> [Exercise prompt]
Lay out everything from the line containing "Click the globe language icon" down to the end of the records as a Markdown table with the columns Row and Entry, giving each line a row number and skipping blank lines. Leave the pictures out of the answer.
** Start **
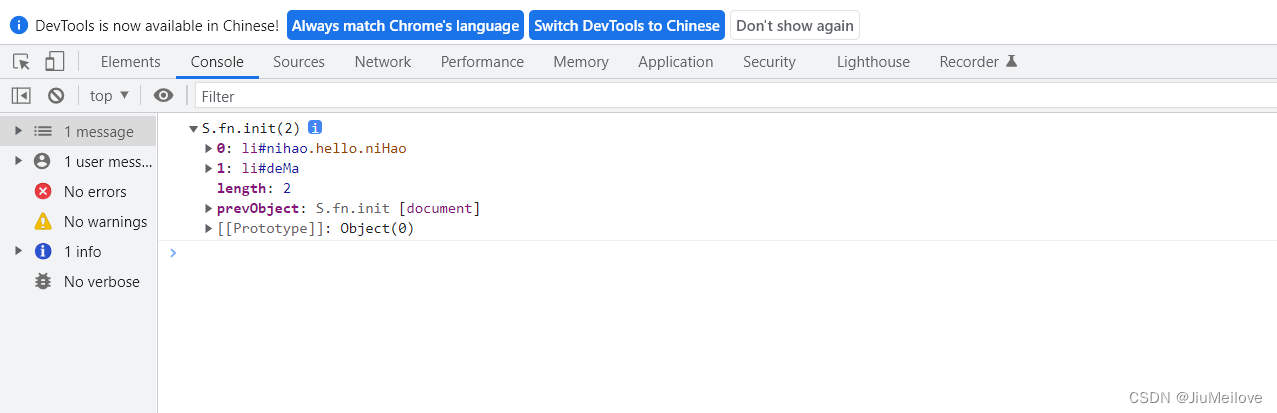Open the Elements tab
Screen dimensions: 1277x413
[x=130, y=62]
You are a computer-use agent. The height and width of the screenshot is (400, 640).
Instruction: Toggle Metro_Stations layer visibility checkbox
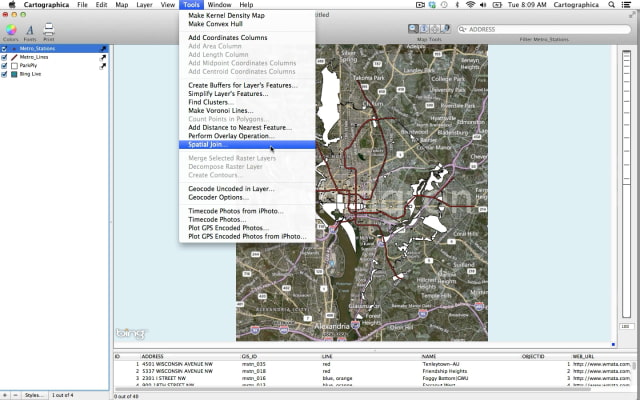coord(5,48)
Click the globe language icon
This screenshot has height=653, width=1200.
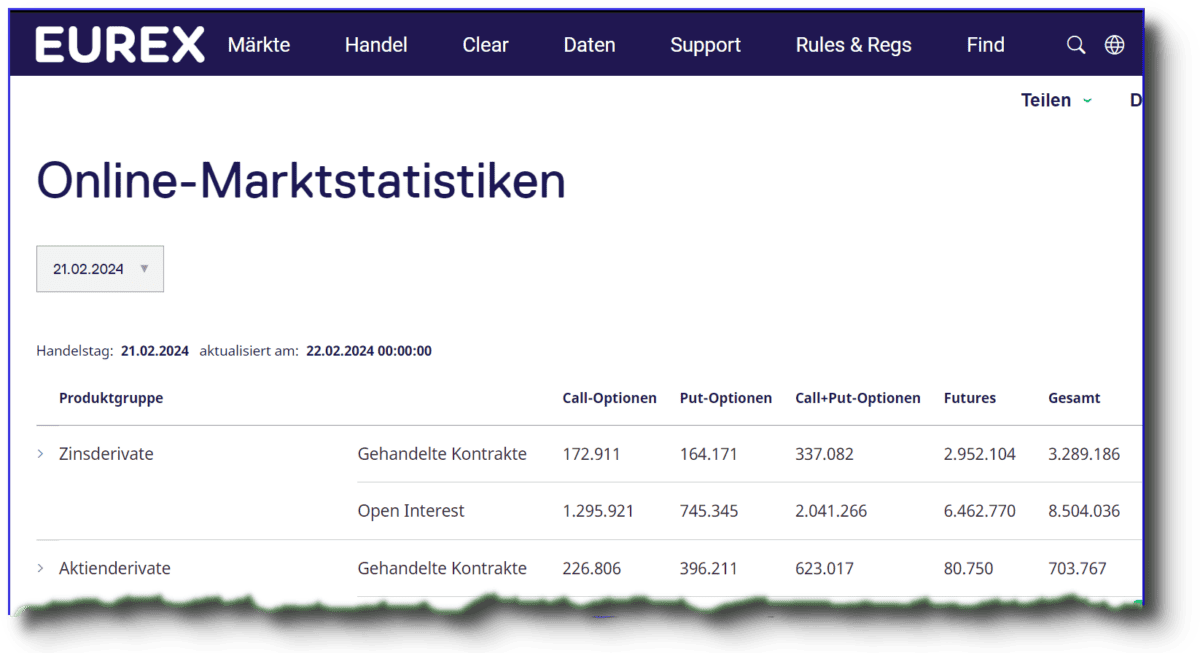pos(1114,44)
** End **
> [Final result]
| Row | Entry |
|---|---|
| 1 | Click the globe language icon |
| 2 | This screenshot has height=653, width=1200. |
| 3 | pos(1114,44) |